§ **What is required**
Please copy out every line of the data word for word.

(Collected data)

-------

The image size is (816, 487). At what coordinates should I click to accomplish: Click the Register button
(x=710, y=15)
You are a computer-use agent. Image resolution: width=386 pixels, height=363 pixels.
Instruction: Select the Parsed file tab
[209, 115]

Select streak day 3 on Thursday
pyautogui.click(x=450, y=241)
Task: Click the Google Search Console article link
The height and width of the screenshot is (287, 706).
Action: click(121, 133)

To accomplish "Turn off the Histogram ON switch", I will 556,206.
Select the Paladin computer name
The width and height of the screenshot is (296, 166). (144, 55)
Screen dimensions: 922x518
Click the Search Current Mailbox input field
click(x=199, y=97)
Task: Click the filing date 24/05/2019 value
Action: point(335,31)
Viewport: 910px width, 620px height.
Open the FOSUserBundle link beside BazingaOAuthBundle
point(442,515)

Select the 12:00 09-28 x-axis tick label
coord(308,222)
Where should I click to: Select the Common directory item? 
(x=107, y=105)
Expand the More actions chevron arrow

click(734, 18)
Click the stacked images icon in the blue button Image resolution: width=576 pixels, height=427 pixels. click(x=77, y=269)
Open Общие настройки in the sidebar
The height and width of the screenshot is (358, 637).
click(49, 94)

-------

§ **Task response**
The image size is (816, 487). At what coordinates should I click to accomplish: Click the Register button
(x=710, y=15)
You are a computer-use agent. Image resolution: width=386 pixels, height=363 pixels.
Instruction: Select the Parsed file tab
[209, 115]

Select streak day 3 on Thursday
pyautogui.click(x=450, y=241)
Task: Click the Google Search Console article link
The height and width of the screenshot is (287, 706).
Action: click(121, 133)

To accomplish "Turn off the Histogram ON switch", I will 556,206.
Select the Paladin computer name
The width and height of the screenshot is (296, 166). (144, 55)
Screen dimensions: 922x518
Click the Search Current Mailbox input field
click(x=199, y=97)
Task: Click the filing date 24/05/2019 value
Action: point(335,31)
Viewport: 910px width, 620px height.
Open the FOSUserBundle link beside BazingaOAuthBundle
point(442,515)

Select the 12:00 09-28 x-axis tick label
coord(308,222)
Where should I click to: Select the Common directory item? 
(x=107, y=105)
Expand the More actions chevron arrow

click(734, 18)
Click the stacked images icon in the blue button Image resolution: width=576 pixels, height=427 pixels. click(x=77, y=269)
Open Общие настройки in the sidebar
The height and width of the screenshot is (358, 637).
click(49, 94)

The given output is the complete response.